Molecular and clinical aspects of hepatitis D virus infections

Abstract

Hepatitis D virus (HDV) is a defective virus with circular, single-stranded genomic RNA which needs hepatitis B virus (HBV) as a helper virus for virion assembly and infectivity. HDV virions are composed of a circular shape HDV RNA and two types of viral proteins, small and large HDAgs, surrounded by HBV surface antigen (HBsAg). The RNA polymerase II from infected hepatocytes is responsible for synthesizing RNAs with positive and negative polarities for HDV, as the virus does not code any enzyme to replicate its genome. HDV occurs as co-infection or super-infection in up to 5% of HBsAg carriers. A recent multi-center study highlighted that pegylated interferon α-2a (PEG-IFN) is currently the only treatment option for delta hepatitis. Nucleotide/nucleoside analogues, which are effective against HBV, have no relevant effects on HDV. However, additional clinical trials combining PEG-IFN and tenofovir are currently ongoing. The molecular interactions between HDV and HBV are incompletely understood. Despite fluctuating patterns of HBV viral load in the presence of HDV in patients, several observations indicate that HDV has suppressive effects on HBV replication, and even in triple infections with HDV, HBV and HCV, replication of both concomitant viruses can be reduced. Additional molecular virology studies are warranted to clarify how HDV interacts with the helper virus and which key cellular pathways are used by both viruses. Further clinical trials are underway to optimize treatment strategies for delta hepatitis.

Keywords: Delta hepatitis; Hepatitis B virus; Hepatitis B virus surface antigen; Hepatitis D virus; Hepatocellular carcinoma; Liver cirrhosis.

Figure 1

Hepatitis D virus life cycle in hepatocytes in the presence of hepatitis B virus. Schematic summary of the current concept of hepatitis D virus (HDV) replication cycle. The entry of HDV particles into hepatocytes is mediated by the attachment of hepatitis B virus (HBV) surface antigens coating HDV nucleoprotein to the host cell receptors, followed by endocytosis and uncoating of the virions (1). HDV nucleoprotein complex is leaded to the nucleus by accompanying S-HDAg, then the complex arrives to the nucleolus where RNA Pol I exists (2). Multimeric full-length antigenomic RNAs (AG-RNAs) are transcribed from HDV genomic RNA, likely by RNA Pol I. Circular AG-RNA molecules which are created by ribozyme activities of AG-RNA itself move to the nucleoplasm (3). AG-Strands serve as templates for RNA Pol II (4).

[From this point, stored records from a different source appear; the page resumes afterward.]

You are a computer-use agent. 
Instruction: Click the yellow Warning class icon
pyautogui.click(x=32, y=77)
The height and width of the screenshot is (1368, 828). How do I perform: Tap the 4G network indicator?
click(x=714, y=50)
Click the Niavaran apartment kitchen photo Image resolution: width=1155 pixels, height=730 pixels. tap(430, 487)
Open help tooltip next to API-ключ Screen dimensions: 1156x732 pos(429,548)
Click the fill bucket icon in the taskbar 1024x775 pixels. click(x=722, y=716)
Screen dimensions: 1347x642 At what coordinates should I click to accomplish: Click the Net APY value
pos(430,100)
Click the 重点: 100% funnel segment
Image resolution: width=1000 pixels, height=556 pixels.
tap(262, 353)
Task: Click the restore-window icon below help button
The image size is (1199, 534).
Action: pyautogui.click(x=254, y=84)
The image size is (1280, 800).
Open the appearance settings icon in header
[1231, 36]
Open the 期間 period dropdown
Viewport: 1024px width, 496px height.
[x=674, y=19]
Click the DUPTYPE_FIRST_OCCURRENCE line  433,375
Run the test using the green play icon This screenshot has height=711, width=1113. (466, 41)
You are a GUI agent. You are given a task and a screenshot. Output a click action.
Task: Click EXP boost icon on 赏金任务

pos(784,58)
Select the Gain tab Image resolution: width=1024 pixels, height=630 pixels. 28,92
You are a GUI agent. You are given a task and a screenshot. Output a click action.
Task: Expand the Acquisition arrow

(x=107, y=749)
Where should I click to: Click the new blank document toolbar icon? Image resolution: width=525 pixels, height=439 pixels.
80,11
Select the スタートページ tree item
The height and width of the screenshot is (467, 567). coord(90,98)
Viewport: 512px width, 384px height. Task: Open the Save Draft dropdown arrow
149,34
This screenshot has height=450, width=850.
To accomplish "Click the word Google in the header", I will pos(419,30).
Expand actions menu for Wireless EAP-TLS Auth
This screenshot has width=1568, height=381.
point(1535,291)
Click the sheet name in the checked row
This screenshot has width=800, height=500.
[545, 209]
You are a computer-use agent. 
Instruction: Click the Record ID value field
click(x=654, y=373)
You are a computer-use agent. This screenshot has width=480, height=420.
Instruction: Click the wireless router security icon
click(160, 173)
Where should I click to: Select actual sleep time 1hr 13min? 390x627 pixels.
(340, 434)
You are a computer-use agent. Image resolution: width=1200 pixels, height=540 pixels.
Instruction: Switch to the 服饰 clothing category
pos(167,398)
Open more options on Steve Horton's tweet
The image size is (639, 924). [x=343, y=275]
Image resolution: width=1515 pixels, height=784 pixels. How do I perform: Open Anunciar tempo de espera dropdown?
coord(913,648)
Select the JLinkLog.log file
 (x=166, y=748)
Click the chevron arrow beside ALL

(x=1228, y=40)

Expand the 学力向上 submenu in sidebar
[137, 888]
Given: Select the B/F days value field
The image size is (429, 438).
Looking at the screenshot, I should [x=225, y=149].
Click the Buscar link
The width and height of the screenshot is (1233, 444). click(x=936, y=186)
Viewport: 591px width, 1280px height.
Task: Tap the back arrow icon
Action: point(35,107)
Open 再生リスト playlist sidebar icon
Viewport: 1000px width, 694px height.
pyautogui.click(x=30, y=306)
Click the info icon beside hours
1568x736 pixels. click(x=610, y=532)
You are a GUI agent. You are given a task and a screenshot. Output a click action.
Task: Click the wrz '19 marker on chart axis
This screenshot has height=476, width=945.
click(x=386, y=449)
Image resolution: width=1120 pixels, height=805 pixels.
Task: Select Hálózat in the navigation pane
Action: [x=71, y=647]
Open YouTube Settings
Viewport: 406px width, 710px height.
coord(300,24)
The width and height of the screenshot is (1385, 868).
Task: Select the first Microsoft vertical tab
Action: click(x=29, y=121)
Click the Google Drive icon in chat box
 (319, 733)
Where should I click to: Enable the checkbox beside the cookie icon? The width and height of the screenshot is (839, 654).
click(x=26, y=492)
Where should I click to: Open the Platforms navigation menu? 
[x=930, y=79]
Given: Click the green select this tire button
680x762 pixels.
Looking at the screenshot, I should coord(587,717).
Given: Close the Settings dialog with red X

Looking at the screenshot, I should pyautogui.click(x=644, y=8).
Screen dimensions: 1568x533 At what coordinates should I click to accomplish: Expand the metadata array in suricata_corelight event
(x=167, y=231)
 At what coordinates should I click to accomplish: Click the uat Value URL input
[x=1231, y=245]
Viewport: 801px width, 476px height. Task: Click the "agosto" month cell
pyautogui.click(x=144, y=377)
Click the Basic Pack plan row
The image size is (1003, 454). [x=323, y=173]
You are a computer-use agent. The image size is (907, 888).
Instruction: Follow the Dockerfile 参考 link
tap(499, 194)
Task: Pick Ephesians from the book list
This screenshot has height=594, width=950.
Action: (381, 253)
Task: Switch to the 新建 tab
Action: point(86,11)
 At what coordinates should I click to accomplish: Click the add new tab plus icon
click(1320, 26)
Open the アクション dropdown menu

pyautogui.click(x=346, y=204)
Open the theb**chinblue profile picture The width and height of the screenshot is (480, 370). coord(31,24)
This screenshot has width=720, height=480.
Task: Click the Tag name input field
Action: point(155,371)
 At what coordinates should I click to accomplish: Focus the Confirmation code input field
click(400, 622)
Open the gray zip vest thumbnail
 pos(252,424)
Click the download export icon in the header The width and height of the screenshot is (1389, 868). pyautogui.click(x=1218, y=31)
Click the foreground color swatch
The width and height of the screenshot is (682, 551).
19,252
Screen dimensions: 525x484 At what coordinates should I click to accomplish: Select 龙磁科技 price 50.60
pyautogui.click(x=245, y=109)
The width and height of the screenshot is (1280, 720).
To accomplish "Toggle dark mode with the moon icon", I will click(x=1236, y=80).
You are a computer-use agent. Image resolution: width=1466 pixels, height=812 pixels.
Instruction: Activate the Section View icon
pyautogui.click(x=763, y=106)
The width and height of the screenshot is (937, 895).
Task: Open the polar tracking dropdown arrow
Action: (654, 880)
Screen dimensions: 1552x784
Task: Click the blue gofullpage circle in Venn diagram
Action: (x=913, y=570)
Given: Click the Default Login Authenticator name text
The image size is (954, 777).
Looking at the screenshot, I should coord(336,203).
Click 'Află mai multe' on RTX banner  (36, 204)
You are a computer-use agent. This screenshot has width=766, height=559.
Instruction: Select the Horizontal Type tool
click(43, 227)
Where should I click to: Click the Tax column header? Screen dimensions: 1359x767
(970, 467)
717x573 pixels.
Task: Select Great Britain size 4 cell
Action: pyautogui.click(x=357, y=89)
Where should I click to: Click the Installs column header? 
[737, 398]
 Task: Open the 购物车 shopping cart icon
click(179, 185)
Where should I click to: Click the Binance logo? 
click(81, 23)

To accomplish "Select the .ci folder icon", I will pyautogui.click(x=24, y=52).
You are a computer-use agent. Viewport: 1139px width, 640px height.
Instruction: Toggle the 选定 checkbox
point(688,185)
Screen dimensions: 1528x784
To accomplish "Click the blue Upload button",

RNA Pol II starts generating mRNA from genomic strands (5a) and full-length transcripts from AG-strands (5b). 6: Due to RNA editing at position 1012 of S-HDAg exerted by double-stranded RNA-specific adenosine deaminase, the open reading frame of these mRNA molecules extends for additional 19 amino acids, which lead to the production of Large delta antigen (6). mRNA molecules coding for small and large delta antigens move to the cytoplasm and are translated to relevant proteins (7,8). Small delta antigens activate genomic RNA replication (7), while large proteins promote virion assembly (8). Viral proteins form nucleoprotein complexes with HDV genomic RNAs (9). L-HDAg in HDV ribonucleoprotein complex interacts with existing HBV surface proteins in the cell (10). After HDV encapsidation by HBV surface proteins (11), complete virions leave the cell through exocytosis (12). HBV surface proteins bud through the endoplasmic reticulum or golgi body membranes of the host cell (A).